Amen.  Keep the prototyping board powerful, reconfigurable, and very debuggable.  Put the biggest and fastest FPGA you can on it, and I am there (as long as it comes in under $10,000 for a board).  I'm one of the few on this list (I think) who is really only interested in the prototyping board.

-Mike

Timothy Miller wrote:
You are losing sight of the point behind this prototype card.  The
idea is for the hardware engineers and early testers to have a
platform to work with that can be reprogrammed, probed, prodded, etc.

But no matter how much you strip off it, it's never going to be cheap,
because the production volumes are going to be very small.

Remember, we started with having a plan with no profit, where the
FPGA-based boards would be sold basically at-cost, in volume so that
we could build a brand identity for the next version.  That didn't
fly, so the new plan is to be profitable much earlier.  That required
focusing on the embedded space, designing an ASIC, and getting higher
volumes.

This puts the FPGA version on the back-burner in terms of
cost-cutting, and in fact, cost-cutting HERE would do nothing but hurt
the project.  Those who buy it will be hard-code hobbyists and
universities needing prototype boards.  But the POINT behind the board
is so that we end up with a relatively bug-free ASIC for the final
product.

Now, certainly, we don't have to populate all the parts on what we
sell to the hobbyist, but that's not going to affect cost much.

On Apr 5, 2005 6:40 PM, Daniel Phillips <[EMAIL PROTECTED]> wrote:
  
On Tuesday 05 April 2005 16:52, Timothy Miller wrote:
    
Um... I'm really hesitant to do that.

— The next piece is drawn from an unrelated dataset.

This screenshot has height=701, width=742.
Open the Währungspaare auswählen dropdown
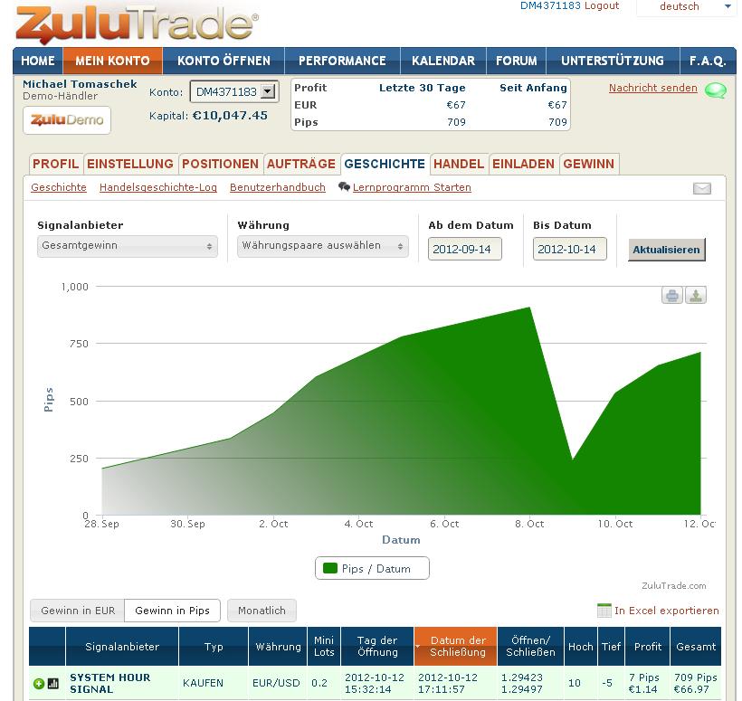[322, 246]

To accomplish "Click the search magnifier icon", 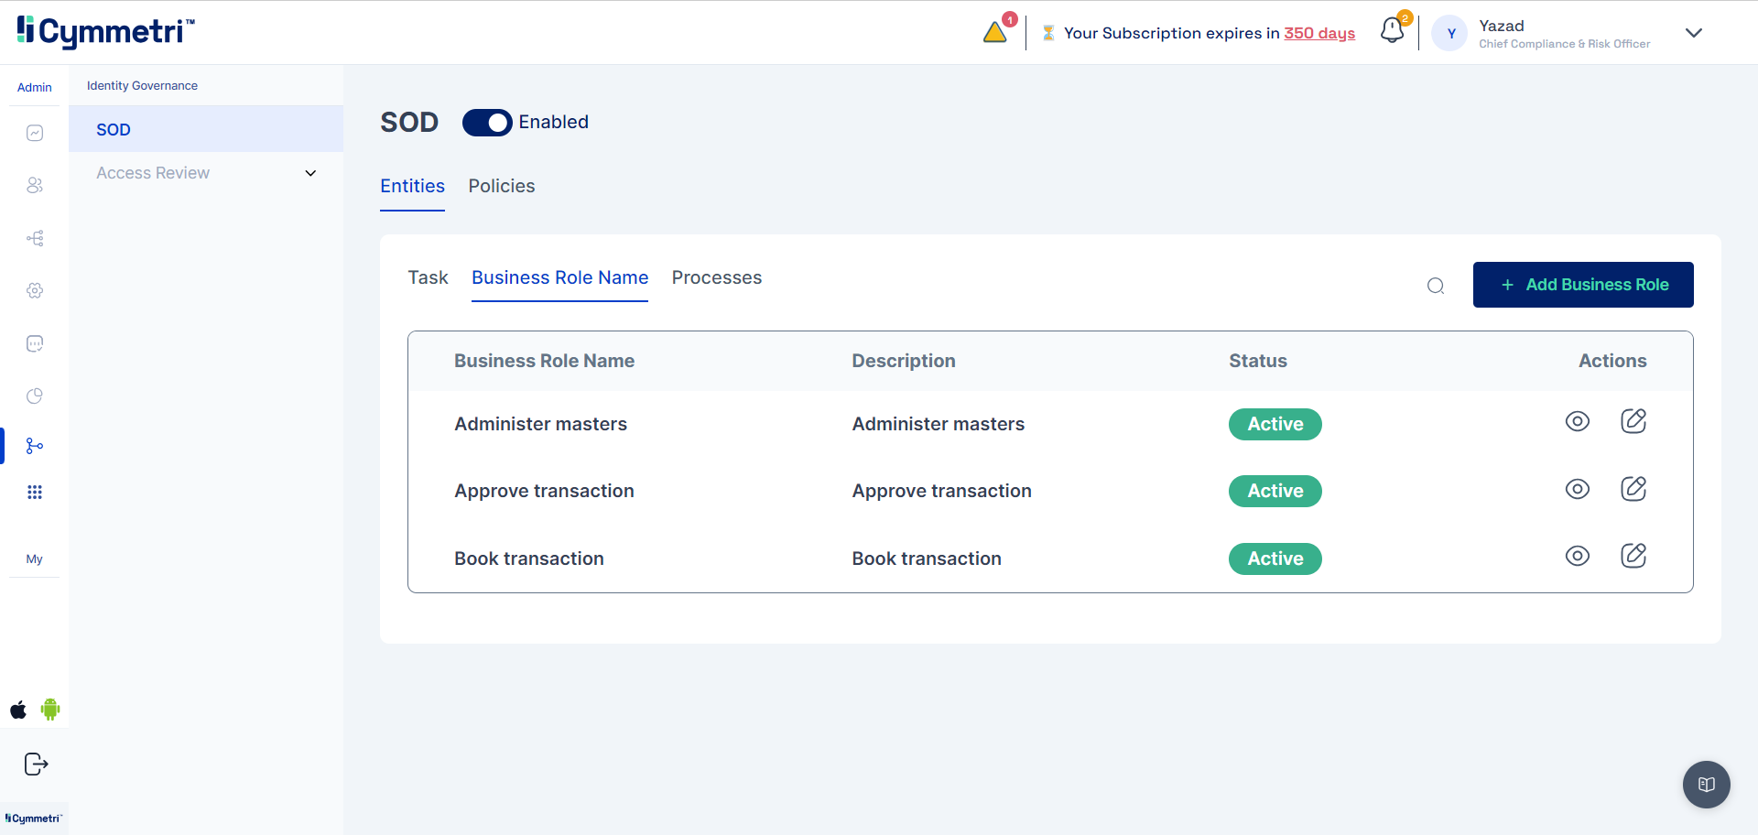I will pyautogui.click(x=1436, y=286).

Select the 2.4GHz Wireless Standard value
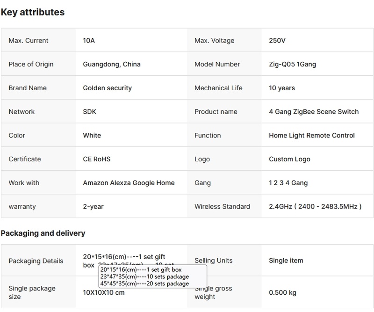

We did a parts cost estimate,
but I can't remember the number off hand, although I think it was
over $300. Note that this board would include a good number of
"debug" features, since that's its primary purpose, and that
increases cost. However, whatever it is, we have to price it
appropriately for development and overhead. Naturally, we don't
expect to sustain the business on it, but it does need to be
profitable.
      
I'm torn between wanting all the trimmings and wanting the price below
$200, for the _prototype_ board.  Can we have a list of costly debug
features we can kick around?  I know there are bits and pieces of
debate on this back there in the archives, but that's a long way back.

I don't think we should lose sight of "light and tight" even for the
prototype board.
    

That would compromise the ASIC.

  
I personally would not mind having to fall back to loading the fpga via
jtag if the pci logic gets accidently destroyed, and thus be able to
put the pci login on the fpga as originally planned.  Does this save
anything significant?
    

Maybe, about $10, and it would increase development costs.

  
I sure do not want blinking lights, led displays and that sort of thing.
    

No, the debug stuff is mostly in having extra headers, test points,
more pins on the FPGA than on the ASIC, non-integrated PCI controller,
sparse layout of parts on the board, etc.